Review Comment:
The authors have taken considerable efforts in improving the paper, including the addition of a number of references. Many of the issue I have raised in my original review have been addressed and discussed in the response letter, including the various points of critique I had against quite a few of the metrics used in the paper.
A part of the paper I am still not too happy with is the section where the PCA is conducted. The question in the box - i.e., which are the key features - is imho not answered. The PCA rules out three of the metrics which do not contribute much to the variance, but apart from that, the question is not answered. It should rather be understood as: which metrics can be safely removed, as they are already covered by others. Dimensionality reduction techniques could thus be more appropriate for identifying the most promising features.

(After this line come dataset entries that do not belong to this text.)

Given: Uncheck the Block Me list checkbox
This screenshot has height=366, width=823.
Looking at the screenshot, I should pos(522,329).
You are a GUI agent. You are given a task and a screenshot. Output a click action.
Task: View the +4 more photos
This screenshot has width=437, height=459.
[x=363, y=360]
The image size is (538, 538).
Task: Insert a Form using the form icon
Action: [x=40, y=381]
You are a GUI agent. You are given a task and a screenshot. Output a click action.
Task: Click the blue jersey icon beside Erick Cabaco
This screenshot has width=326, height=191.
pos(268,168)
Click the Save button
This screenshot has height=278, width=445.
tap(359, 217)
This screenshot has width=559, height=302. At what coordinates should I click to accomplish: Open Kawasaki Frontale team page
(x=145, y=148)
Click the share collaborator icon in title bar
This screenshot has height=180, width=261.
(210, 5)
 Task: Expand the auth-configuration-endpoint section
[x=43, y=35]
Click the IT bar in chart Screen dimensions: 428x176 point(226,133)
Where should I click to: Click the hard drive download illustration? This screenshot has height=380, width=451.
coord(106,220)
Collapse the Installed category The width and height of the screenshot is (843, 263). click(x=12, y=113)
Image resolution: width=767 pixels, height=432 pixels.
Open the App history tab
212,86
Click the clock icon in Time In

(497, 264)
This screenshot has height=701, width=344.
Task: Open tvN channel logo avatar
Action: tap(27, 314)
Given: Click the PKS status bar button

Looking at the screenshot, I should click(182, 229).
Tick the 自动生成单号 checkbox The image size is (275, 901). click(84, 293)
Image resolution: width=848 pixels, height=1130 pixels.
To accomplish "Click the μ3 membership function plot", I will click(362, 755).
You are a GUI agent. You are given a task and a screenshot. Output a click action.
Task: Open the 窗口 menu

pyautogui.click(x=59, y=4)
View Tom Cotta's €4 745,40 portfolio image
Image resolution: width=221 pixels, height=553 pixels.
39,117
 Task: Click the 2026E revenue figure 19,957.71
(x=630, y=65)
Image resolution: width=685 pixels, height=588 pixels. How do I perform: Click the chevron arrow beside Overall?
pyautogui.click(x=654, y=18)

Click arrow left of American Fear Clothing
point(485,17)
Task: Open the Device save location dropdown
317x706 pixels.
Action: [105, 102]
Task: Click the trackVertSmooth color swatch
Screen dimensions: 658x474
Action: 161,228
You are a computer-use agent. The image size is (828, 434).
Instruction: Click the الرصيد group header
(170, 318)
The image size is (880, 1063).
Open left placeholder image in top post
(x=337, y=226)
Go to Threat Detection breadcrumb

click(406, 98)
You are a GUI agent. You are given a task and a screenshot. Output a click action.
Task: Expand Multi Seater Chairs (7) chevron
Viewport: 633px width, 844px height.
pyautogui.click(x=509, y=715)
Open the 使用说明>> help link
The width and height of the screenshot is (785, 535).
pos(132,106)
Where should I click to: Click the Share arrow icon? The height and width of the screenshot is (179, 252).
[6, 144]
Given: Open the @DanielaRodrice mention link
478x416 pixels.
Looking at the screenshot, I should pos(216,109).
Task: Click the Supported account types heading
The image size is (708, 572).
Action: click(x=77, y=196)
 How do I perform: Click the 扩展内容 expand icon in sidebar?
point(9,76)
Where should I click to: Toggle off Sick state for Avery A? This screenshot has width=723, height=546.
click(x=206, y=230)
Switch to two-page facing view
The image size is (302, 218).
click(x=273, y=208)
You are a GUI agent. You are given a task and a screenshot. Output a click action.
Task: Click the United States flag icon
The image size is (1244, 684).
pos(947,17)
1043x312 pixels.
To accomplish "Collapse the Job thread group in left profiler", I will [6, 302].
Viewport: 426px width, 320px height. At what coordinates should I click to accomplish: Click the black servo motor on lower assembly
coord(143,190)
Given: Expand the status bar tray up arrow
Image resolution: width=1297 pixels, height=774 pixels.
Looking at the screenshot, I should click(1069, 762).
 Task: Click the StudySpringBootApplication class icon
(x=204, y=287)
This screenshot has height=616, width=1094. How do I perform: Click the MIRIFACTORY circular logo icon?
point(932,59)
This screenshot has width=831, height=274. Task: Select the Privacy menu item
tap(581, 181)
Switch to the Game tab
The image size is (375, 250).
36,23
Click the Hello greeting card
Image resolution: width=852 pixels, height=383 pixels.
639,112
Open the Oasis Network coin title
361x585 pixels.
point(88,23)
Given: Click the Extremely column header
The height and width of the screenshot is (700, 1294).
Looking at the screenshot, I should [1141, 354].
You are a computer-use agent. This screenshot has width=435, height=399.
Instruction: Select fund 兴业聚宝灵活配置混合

Along the same lines, I do not agree with the authors' statement that closely related metrics are grouped by PCA. This is not what PCA does. Metrics ending up in the same component are not necessarily related or unrelated, they can just be cominbed linearly in a way that explains a lot of the variance in the data, regardless of whether they are semantically related or not.
I strongly appreciate that the discussion of the metrics has been extended, including possible caveats. In some cases, responses from the response letter should be included in the paper (e.g., the time-dependency of accessibility metrics).
Some points that have *not* been addressed properly in my opinion include:
* IO1: I still do not believe that this metric measures what the authors claim. Looking up a vocabulary in LOV only analyzes whether this vocabulary has been registered there, which, in turn, requires some minimal effort in describing metadata of the vocabulary. However, if I create a dataset with a proprietary vocabulary, and register that vocabulary at LOV, I do *not* reuse an existing vocabulary, but the metrics suggests so.
* CS9: I do not think it is enough to materialize the subject's and object's type. For example, the DBpedia property dbo:starring has rdfs:range dbo:Actor . A triple where the object is of the (less specific) type dbo:Person would thus be marked as a range violation, although this is probably not desired.
A remark from my original review which should still be addrssed:
* CS6: In my opinion, it would make more sense to use the overall size of the vocabulary as the denominator.
I am confident that the authors will be able to address these issues. However, since particularly the analysis of informative metrics needs careful rework, I would still recommend a major revision.
|